## HOW TO COMPLETE THIS TASK
Would you please output, word for word, the span of the listing below that opens on the line containing "How do I perform: Click the On" and closes on the line containing "You are a computer-use agent. 1000x667"? Include both ends and nothing more.

Start of RECORDS SUPPLIED

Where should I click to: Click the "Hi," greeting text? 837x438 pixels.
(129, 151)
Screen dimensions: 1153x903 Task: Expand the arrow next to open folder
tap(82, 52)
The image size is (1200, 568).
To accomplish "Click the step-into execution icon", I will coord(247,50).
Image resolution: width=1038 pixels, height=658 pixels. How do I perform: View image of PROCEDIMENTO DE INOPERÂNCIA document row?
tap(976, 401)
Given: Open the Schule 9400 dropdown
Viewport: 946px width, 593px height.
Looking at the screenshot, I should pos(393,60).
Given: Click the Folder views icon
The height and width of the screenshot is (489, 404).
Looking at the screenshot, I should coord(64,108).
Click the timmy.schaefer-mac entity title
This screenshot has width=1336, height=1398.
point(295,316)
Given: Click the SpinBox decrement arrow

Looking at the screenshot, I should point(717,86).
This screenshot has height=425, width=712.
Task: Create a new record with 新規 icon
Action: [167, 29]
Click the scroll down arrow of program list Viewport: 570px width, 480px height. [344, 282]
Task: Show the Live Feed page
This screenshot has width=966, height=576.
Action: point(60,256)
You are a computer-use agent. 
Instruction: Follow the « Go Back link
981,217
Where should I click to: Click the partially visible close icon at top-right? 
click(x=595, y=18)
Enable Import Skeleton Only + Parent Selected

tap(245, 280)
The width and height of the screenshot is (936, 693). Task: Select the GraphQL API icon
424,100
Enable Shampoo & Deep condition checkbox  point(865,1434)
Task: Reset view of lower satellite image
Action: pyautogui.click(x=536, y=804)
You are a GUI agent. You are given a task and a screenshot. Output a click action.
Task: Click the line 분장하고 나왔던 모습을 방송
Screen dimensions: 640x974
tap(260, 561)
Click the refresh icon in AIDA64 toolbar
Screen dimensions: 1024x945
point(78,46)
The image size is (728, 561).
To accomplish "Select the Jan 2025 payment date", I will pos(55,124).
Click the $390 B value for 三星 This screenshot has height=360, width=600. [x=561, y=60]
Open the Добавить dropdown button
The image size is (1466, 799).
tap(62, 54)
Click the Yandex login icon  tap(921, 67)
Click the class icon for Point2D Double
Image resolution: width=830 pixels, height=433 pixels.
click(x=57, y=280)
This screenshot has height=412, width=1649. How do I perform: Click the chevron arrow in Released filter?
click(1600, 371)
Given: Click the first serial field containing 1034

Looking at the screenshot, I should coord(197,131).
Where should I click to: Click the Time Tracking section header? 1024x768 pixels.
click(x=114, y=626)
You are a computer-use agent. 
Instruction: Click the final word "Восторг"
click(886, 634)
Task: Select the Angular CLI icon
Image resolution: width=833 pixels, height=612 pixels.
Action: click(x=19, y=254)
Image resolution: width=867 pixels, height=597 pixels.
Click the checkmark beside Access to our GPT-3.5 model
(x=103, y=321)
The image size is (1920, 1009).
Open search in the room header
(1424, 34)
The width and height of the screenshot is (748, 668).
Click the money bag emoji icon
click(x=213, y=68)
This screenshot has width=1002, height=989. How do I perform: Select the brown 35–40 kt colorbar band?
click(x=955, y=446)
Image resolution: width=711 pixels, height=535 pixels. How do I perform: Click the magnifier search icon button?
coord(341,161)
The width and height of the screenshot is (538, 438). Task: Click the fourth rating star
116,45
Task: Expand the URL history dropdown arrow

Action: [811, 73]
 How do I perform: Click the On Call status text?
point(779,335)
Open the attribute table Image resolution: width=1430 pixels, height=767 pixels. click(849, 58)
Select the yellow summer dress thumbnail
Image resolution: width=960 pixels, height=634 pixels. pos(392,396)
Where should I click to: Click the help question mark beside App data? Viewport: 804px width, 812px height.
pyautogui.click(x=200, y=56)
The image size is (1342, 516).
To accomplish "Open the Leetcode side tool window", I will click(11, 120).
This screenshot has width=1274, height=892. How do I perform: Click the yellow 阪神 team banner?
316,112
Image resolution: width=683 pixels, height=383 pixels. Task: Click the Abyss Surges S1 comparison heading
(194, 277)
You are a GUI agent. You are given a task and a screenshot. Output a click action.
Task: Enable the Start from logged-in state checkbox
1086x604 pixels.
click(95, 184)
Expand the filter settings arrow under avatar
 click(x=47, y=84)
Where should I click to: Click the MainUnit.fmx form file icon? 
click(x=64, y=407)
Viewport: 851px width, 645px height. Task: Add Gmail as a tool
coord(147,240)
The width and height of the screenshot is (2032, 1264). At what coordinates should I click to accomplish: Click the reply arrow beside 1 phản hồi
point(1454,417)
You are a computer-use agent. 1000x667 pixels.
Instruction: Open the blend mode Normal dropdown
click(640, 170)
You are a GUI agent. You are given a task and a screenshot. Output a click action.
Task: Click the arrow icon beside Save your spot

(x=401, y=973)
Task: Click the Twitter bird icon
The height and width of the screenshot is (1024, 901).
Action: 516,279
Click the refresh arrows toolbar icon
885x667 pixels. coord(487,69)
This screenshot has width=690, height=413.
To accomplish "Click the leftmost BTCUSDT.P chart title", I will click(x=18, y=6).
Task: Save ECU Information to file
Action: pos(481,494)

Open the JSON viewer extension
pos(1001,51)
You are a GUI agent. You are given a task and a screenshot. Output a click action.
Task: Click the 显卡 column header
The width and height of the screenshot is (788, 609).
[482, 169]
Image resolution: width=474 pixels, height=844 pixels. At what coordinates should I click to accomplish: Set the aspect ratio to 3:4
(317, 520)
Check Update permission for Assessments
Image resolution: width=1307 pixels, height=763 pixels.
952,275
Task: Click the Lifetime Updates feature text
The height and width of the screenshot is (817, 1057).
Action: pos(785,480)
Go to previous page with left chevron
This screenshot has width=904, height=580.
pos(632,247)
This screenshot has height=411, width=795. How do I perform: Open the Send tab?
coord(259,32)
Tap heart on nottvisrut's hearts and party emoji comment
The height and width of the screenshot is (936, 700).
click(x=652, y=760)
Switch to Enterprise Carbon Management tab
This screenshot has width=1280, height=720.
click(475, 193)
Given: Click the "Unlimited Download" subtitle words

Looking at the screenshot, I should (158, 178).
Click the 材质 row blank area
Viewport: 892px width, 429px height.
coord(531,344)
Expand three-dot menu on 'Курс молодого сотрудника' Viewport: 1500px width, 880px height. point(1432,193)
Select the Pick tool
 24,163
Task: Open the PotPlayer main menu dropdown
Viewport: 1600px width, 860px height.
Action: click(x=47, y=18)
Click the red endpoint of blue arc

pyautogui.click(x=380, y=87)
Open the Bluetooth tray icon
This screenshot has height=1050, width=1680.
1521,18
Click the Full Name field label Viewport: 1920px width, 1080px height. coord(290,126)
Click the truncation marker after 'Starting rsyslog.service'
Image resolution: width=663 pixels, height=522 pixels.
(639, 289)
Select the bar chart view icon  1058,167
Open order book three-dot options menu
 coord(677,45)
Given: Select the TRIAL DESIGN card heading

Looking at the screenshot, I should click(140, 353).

End of RECORDS SUPPLIED

## ANSWER TO THIS EXERCISE
 How do I perform: Click the On Call status text?
point(779,335)
Open the attribute table Image resolution: width=1430 pixels, height=767 pixels. click(849, 58)
Select the yellow summer dress thumbnail
Image resolution: width=960 pixels, height=634 pixels. pos(392,396)
Where should I click to: Click the help question mark beside App data? Viewport: 804px width, 812px height.
pyautogui.click(x=200, y=56)
The image size is (1342, 516).
To accomplish "Open the Leetcode side tool window", I will click(11, 120).
This screenshot has width=1274, height=892. How do I perform: Click the yellow 阪神 team banner?
316,112
Image resolution: width=683 pixels, height=383 pixels. Task: Click the Abyss Surges S1 comparison heading
(194, 277)
You are a GUI agent. You are given a task and a screenshot. Output a click action.
Task: Enable the Start from logged-in state checkbox
1086x604 pixels.
click(95, 184)
Expand the filter settings arrow under avatar
 click(x=47, y=84)
Where should I click to: Click the MainUnit.fmx form file icon? 
click(x=64, y=407)
Viewport: 851px width, 645px height. Task: Add Gmail as a tool
coord(147,240)
The width and height of the screenshot is (2032, 1264). At what coordinates should I click to accomplish: Click the reply arrow beside 1 phản hồi
point(1454,417)
You are a computer-use agent. 1000x667 pixels.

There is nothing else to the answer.